In order to manage its interest rate risk, the Group maintains both floating rate and fixed rate debt. The desired ratio of fixed to variable rate debt is determined as a result of regular reviews of market conditions and strategy by Treasury and the board of the main central finance company. At 31 December 2006, the ratio of floating to fixed rate borrowings was 58:42 (2005: 55:45). Underlying borrowings are arranged on both a fixed rate and a floating rate basis and, where appropriate, the Group uses derivatives, primarily interest rate swaps, to vary the fixed and floating mix. The interest rate profile of liquid assets is taken into account in determining the net interest rate exposure.

Credit risk

The Group has no significant concentrations of customer credit risk. Subsidiaries have policies in place requiring appropriate credit checks on potential customers before sales commence.

Cash deposits and other financial instruments give rise to credit risk on the amounts due from bank counterparties. Credit risk is managed on a global basis by limiting the aggregate amount and duration of exposure to any one counterparty, taking into account its credit rating. The credit ratings of counterparties are reviewed regularly.

Price risk

The Group is exposed to equity price risk on equity investments held by the Group. These are classified on the consolidated balance sheet as available-for-sale investments. The Group is not exposed to commodity price risk.

= TASK DETAILS =
Summarize the passage on financial risk in two sentences.

= RECORDED INFORMATION =
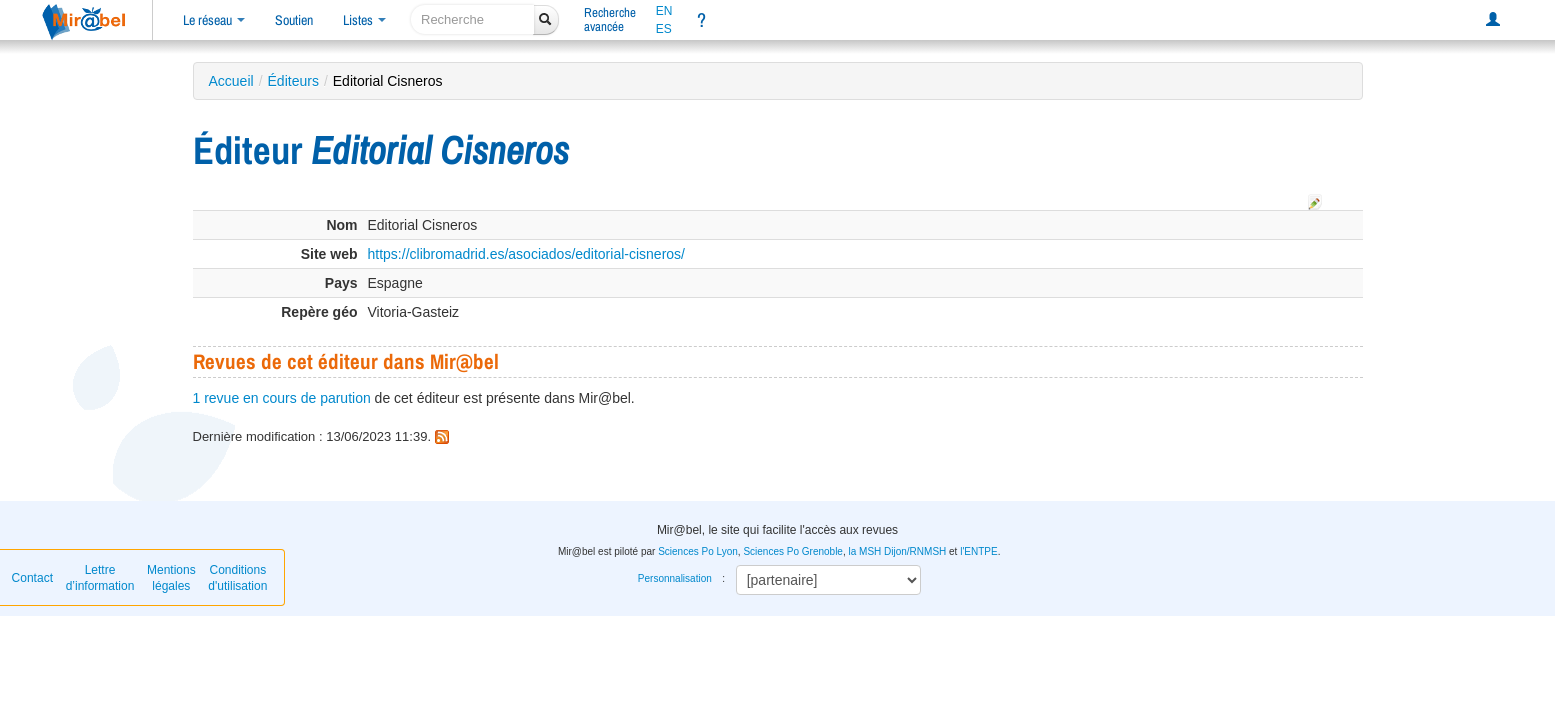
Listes (364, 20)
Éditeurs (293, 81)
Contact (32, 578)
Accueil (231, 81)
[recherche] (472, 19)
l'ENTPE (978, 551)
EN (664, 11)
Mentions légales (171, 578)
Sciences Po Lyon (698, 551)
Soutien (294, 20)
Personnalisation (675, 578)
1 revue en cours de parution (282, 398)
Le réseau (214, 20)
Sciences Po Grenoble (793, 551)
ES (664, 29)
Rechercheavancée (610, 19)
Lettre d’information (100, 578)
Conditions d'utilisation (237, 578)
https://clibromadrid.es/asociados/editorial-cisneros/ (526, 254)
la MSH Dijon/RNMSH (897, 551)
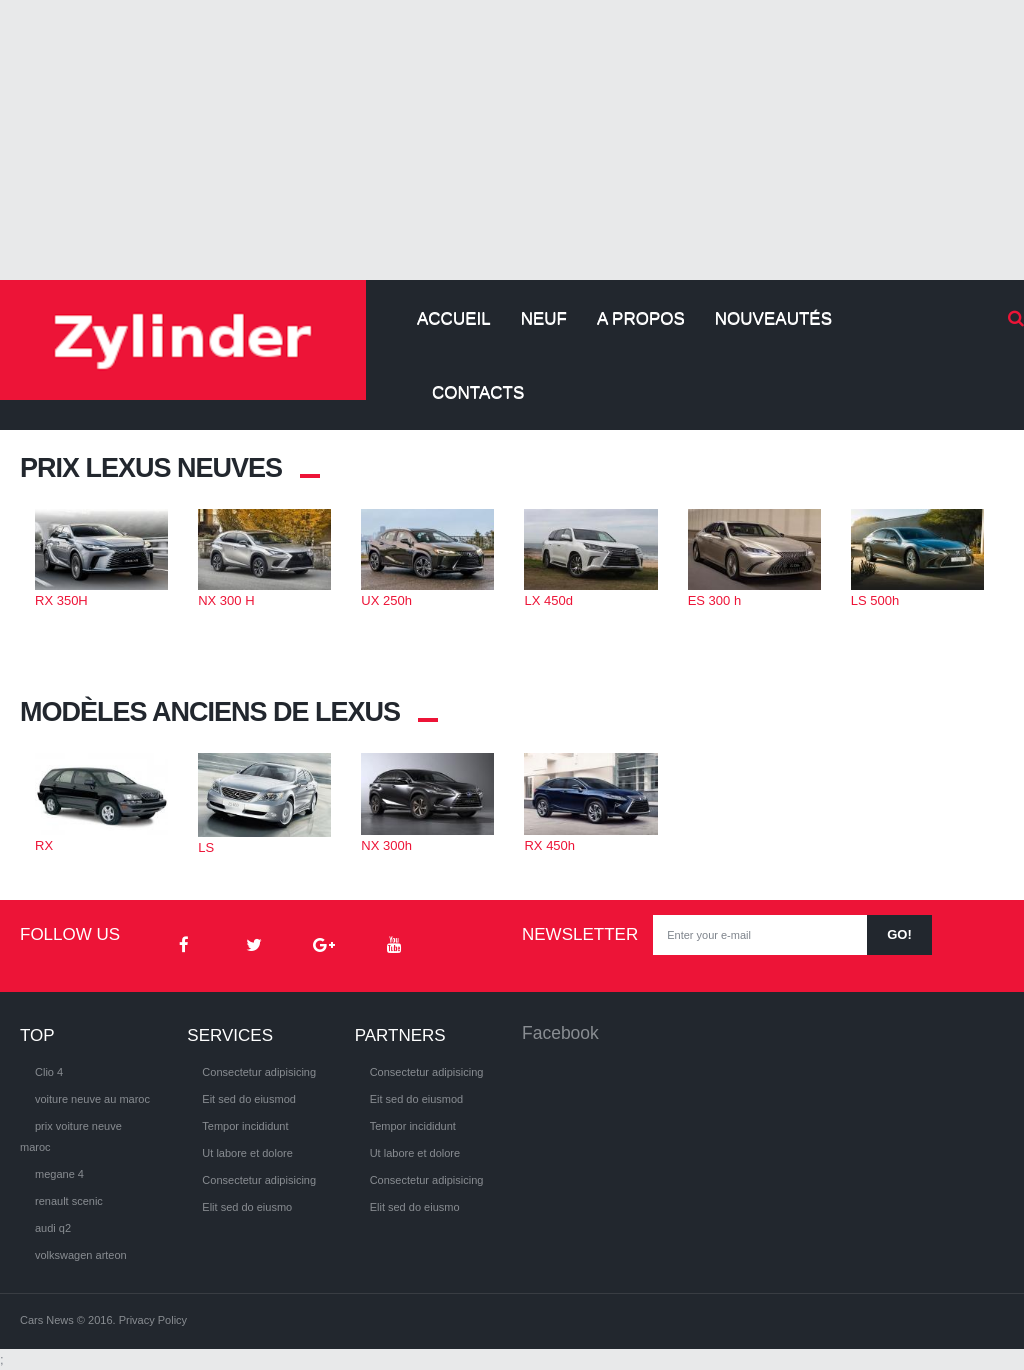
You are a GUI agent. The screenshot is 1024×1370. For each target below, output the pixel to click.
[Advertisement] (512, 140)
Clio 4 (49, 1072)
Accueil (454, 318)
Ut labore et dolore (247, 1153)
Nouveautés (773, 318)
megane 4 (59, 1174)
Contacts (478, 392)
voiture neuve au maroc (92, 1099)
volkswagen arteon (81, 1255)
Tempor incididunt (245, 1126)
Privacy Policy (153, 1320)
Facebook (560, 1033)
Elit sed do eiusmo (247, 1207)
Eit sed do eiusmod (249, 1099)
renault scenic (69, 1201)
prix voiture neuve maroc (71, 1136)
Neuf (544, 318)
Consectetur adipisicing (259, 1072)
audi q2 (53, 1228)
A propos (641, 318)
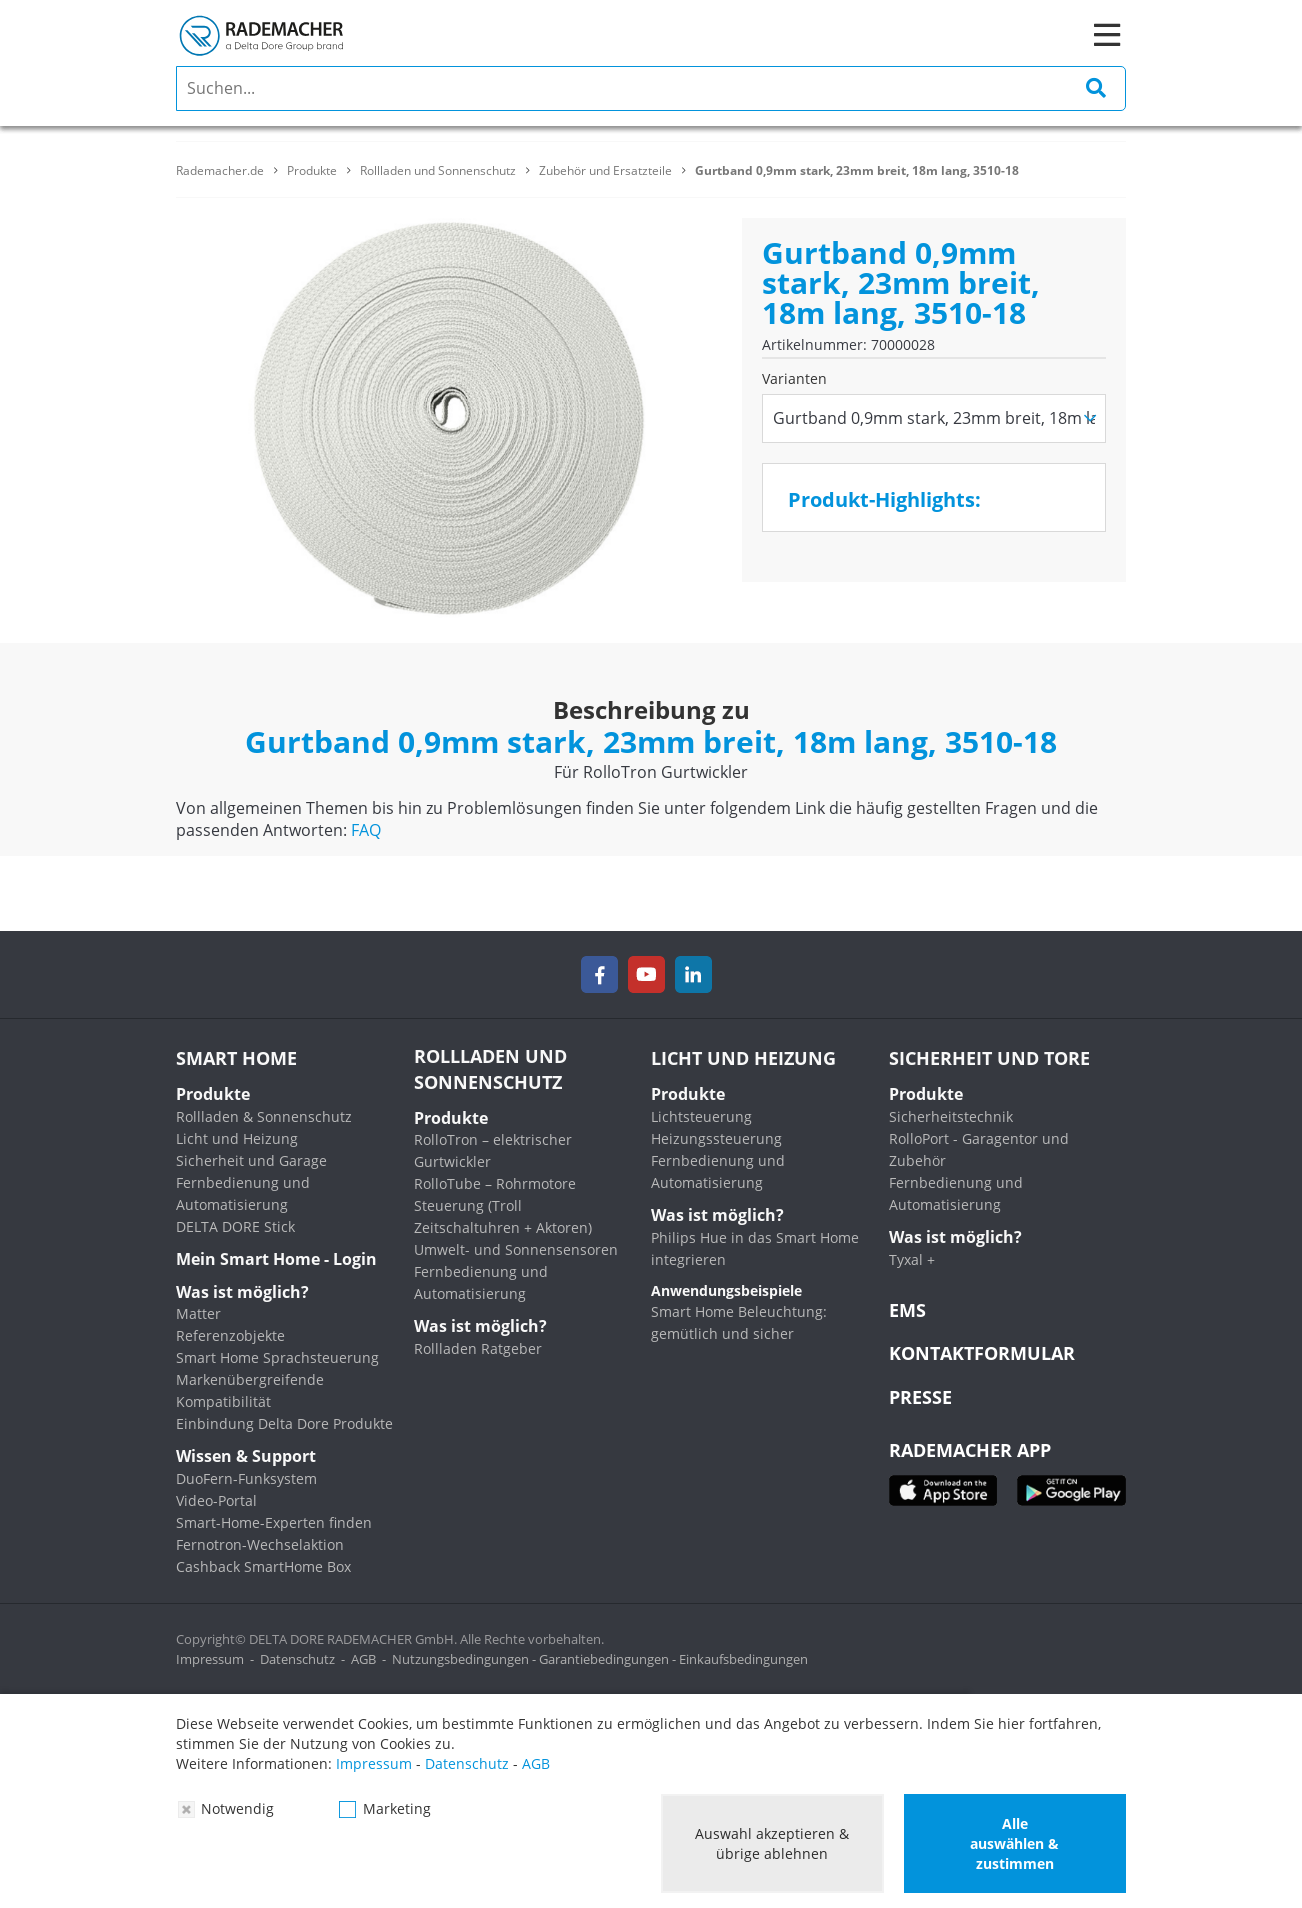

= PROBLEM SOLUTION =
The Group manages interest rate risk by holding both floating and fixed rate debt and uses derivatives, primarily interest rate swaps, to vary the mix, which stood at 58:42 floating to fixed at 31 December 2006. It controls credit risk through credit checks on potential customers and limits on the amount and duration of exposure to any one bank counterparty, and it is exposed to equity price risk on its equity investments but not to commodity price risk.